■ **Task description**: Whenever a line below mentions the word "agent", that line should be copied.

■ **Extracted data**:
_ _ _ _
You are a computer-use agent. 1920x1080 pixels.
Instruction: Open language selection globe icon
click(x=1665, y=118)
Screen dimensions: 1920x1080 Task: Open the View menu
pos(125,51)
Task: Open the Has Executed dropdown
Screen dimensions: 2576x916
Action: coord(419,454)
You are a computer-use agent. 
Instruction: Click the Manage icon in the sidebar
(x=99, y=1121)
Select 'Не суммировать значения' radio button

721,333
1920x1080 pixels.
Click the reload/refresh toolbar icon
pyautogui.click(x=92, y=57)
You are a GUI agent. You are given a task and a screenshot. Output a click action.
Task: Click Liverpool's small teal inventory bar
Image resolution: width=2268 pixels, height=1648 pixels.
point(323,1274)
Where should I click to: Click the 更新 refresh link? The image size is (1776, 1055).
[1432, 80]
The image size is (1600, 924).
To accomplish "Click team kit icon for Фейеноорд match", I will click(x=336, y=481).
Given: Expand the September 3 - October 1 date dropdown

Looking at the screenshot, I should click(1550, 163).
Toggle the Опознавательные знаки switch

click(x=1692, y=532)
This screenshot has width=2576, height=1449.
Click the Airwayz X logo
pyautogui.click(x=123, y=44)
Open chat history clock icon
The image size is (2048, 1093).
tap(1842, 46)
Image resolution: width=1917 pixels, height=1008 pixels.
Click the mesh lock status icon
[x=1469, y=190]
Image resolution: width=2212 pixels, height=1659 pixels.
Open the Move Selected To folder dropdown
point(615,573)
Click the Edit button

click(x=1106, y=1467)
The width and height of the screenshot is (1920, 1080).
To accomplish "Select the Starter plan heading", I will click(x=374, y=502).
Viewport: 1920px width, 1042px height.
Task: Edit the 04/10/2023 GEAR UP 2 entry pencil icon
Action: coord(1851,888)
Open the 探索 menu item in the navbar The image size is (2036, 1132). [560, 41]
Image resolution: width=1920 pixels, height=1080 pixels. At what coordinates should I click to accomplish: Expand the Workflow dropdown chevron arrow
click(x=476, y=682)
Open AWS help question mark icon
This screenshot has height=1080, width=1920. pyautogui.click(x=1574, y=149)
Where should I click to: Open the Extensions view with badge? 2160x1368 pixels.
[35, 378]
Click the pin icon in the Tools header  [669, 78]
_ _ _ _
■ **Solved problem**:
You are a computer-use agent. 1920x1080 pixels.
You are a computer-use agent. 
You are a GUI agent. You are given a task and a screenshot. Output a click action.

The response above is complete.